Dipika Parbatsinh Pawar
Clique Community
Published in
7 min readJan 16, 2021
[Fig: 1] Image Source: https://justcreative.com/2019/07/16/passive-income-ideas/

Introduction:

Predictive Analysis is used to identify respective trends and behaviors, such that we can make decision for some unknown event. Apart from Data Analysis, Predictive Analysis is a combination of data collection, pattern analysis, predictive modeling and analysis of prediction as well. Coming back to the topic: at the end, we all want is money. To analyse what are the best combination of age, education, marital-status, etc. for person’s Income and for some business purpose Income prediction is so much important. Now we understood the importance of the Person’s Income prediction then here are few steps through which we can achieve the result.

[Fig: 2] The 8 steps of the pipeline of Predictive analysis

Step 1: Data collection

In the first step, there are two option for the selection of any dataset.

i) We already have any problem statement and want to find the data for same

ii) We have any dataset and want to retrieve information from it

Here we have an person’s income prediction dataset. This dataset has 48842 rows × 15 columns

#read data from drive folder
data = pd.read_csv('Drive/My Drive/adult.csv')
data
data.dtypes
[Fig: 3] Overview of the Dataset
[Fig: 4] Datatype of Each Column
  • Some columns Explanation: Workclass can be categorized as Private, Local-gov, etc.
  • fnlwgt represents final weight
  • education is the highest education that one had gain
  • Target column Income which categorized as Income >50K/≤50K

Step 2: The Usecase

  • The most important step of Data Analysis is forming Usecases/Research question. These questions varying person by person and use cases may also be different which will lead to respective answer by analysis.
  • Good Usecases may lead to better Consumer experience and also help business to analysis consumer’s buying habits, sales patterns , etc.
  • After forming those question, just sort them according to importance and pick relevant ones.

i) Prediction of “Income” based on best correlated features from age, work-class, education, marital-status, gender, etc. features.

ii) Relation between Education and Income

iii) Age wise marital status and many more usecases can be formed.

Step 3: Data Cleaning

  • To work on our usecases, it is important to clean data, because it improves data quality and leads to the better results of prediction.
  • We can clean the data by removing the missing or Null data, columns/rows which contain only null entries, redundant columns/ rows, those columns which have only one unique value, etc.
  • Here we have null entries in form of “?”. Also here education_num is encoded version of education column. So this is unnecessary repetition.
for col in data.columns:
indexNames = data[ data[col] == "?" ].index
# Delete these row indexes from dataFrame
data.drop(indexNames , inplace=True)
data)
# remove column
data=data.drop("educational-num",axis=1)

To find most relevant features, here is the table which represents the correlation score for respective column with target column.

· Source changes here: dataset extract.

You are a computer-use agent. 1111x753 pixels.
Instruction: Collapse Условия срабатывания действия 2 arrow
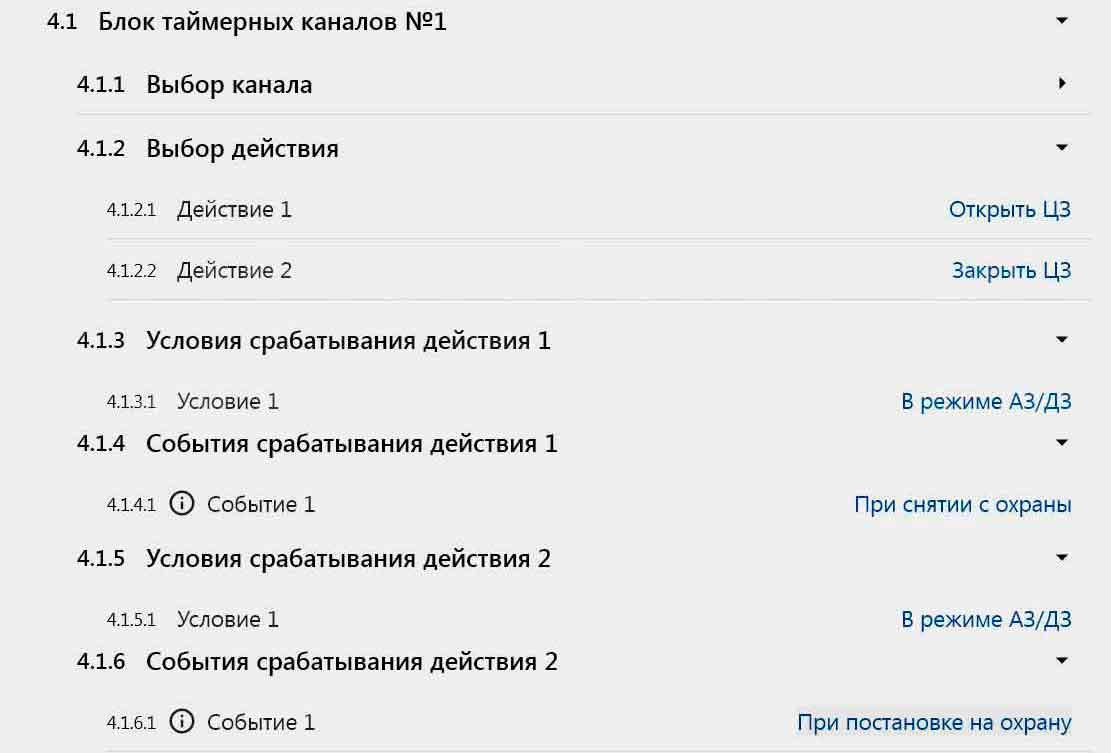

[Fig: 5] Correlation Table in Descending order of absolute correlation

Step 4: Data Analysis

  • We already created Usecases and now we have cleaned data as well. So based on that, these are the few analysis for our usecases.
  • Analysis can be in terms of text, table, graph, etc.
  • Different type of visualization represent data well based on combination of attribute type (numerical, categorical)

Education is Categorical type variable. To display its distribution bar chart is the best choice.

[Fig: 6] Distribution of Education wrt Income
  • The education of person plays the most important role in his/her Income. (From the correlation table [Fig: 5])
  • This graph shows how many number of records are >50K/≤50K for specific Higher education.
  • As we can see that people who have Bachelors as a highest degree, have higher count in >50K income

Workclass is categorical type variable and to analyse its proportional distribution in whole dataset Pie chart is the best choice.

[Fig: 7] Portion distribution of workclass
  • This pie-chart shows the portion of particular workclass in the whole data
  • It basically gives insights of work distribution in income prediction dataset. Like 73.7% people are in private sector, etc.

Age is numeric type and marital-status is categorical type. For relation of numeric and categorical feature distribution kind of plots are used.

[Fig: 8] Age wise marital status Usecase
  • To understand the relation of marital-status with different age groups, here is a plot.
  • This Violin plot shows density of any marital-status with respect to Age.
  • As never-married group have the most density between the age range of 20–30.

Step 5: Data Preprocessing(Preparation)

  • For training the model to get better results, we need to first preprocess the data.
  • In which encode the categorical attributes to make them numerical type, Normalization of numerical attributes, best related feature selection can be done.

Normalization

The main purpose is to scale the numerical value from all the columns to same scale.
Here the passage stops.